Spatial organization of protein export in malaria parasite blood stages

• Published in: Traffic (Copenhagen, Denmark) Vol. 19; no. 8; pp. 605 - 623
• Main Authors: Charnaud, Sarah C., Jonsdottir, Thorey K., Sanders, Paul R., Bullen, Hayley E., Dickerman, Benjamin K., Kouskousis, Betty, Palmer, Catherine S., Pietrzak, Halina M., Laumaea, Annamarie E., Erazo, Anna‐Belen, McHugh, Emma, Tilley, Leann, Crabb, Brendan S., Gilson, Paul R.
• Format: Journal Article
• Language: English
• Published: Former Munksgaard John Wiley & Sons A/S 01.08.2018; Wiley Subscription Services, Inc
• Subjects: Dihydrofolate reductase; erythrocyte; Erythrocytes; luciferase; Malaria; Nutrients; Parasites; Parasitophorous vacuole; PEXEL; Plasmodium falciparum; protein export; protein trafficking; Protein transport; Proteins; PTEX; translocon; Plasmodium falciparum; PEXEL; PTEX; protein trafficking; protein export; translocon; luciferase; malaria; erythrocyte
• ISSN: 1398-9219; 1600-0854
• DOI: 10.1111/tra.12577

Malaria parasites export proteins into the human erythrocytes they infect.

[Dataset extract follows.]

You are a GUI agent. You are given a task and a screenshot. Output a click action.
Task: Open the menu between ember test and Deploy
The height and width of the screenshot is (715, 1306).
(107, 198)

The exported proteins modify the erythrocyte thereby enabling parasite survival. A protein translocon called PTEX (complex of EXP2, PTEX150 and HSP101), encircles the parasite inside the erythrocyte and knockdown of PTEX appears to arrest protein export. To determine if PTEX directly unfolds and exports proteins we made reporters that were chemically resistant to unfolding. We found the reporters became bound to PTEX as if lodged in the complex implicating a direct role for PTEX in export. The compound WR99210 binds to exported reporter protein (Hyp1‐Nluc‐DH) preventing it from being unfolded and resulting in the reporter becoming trapped in the PTEX complex in the parasite. PV, parasitophorous vacuole; ER, endoplasmic reticulum; TVN, tubulo‐vesicular network and RBC, red blood cell. Plasmodium falciparum, which causes malaria, extensively remodels its human host cells, particularly erythrocytes. Remodelling is essential for parasite survival by helping to avoid host immunity and assisting in the uptake of plasma nutrients to fuel rapid growth. Host cell renovation is carried out by hundreds of parasite effector proteins that are exported into the erythrocyte across an enveloping parasitophorous vacuole membrane (PVM). The Plasmodium translocon for exported (PTEX) proteins is thought to span the PVM and provide a channel that unfolds and extrudes proteins across the PVM into the erythrocyte. We show that exported reporter proteins containing mouse dihydrofolate reductase domains that inducibly resist unfolding become trapped at the parasite surface partly colocalizing with PTEX. When cargo is trapped, loop‐like extensions appear at the PVM containing both trapped cargo and PTEX protein EXP2, but not additional components HSP101 and PTEX150. Following removal of the block‐inducing compound, export of reporter proteins only partly recovers possibly because much of the trapped cargo is spatially segregated in the loop regions away from PTEX. This suggests that parasites have the means to isolate unfoldable cargo proteins from PTEX‐containing export zones to avert disruption of protein export that would reduce parasite growth.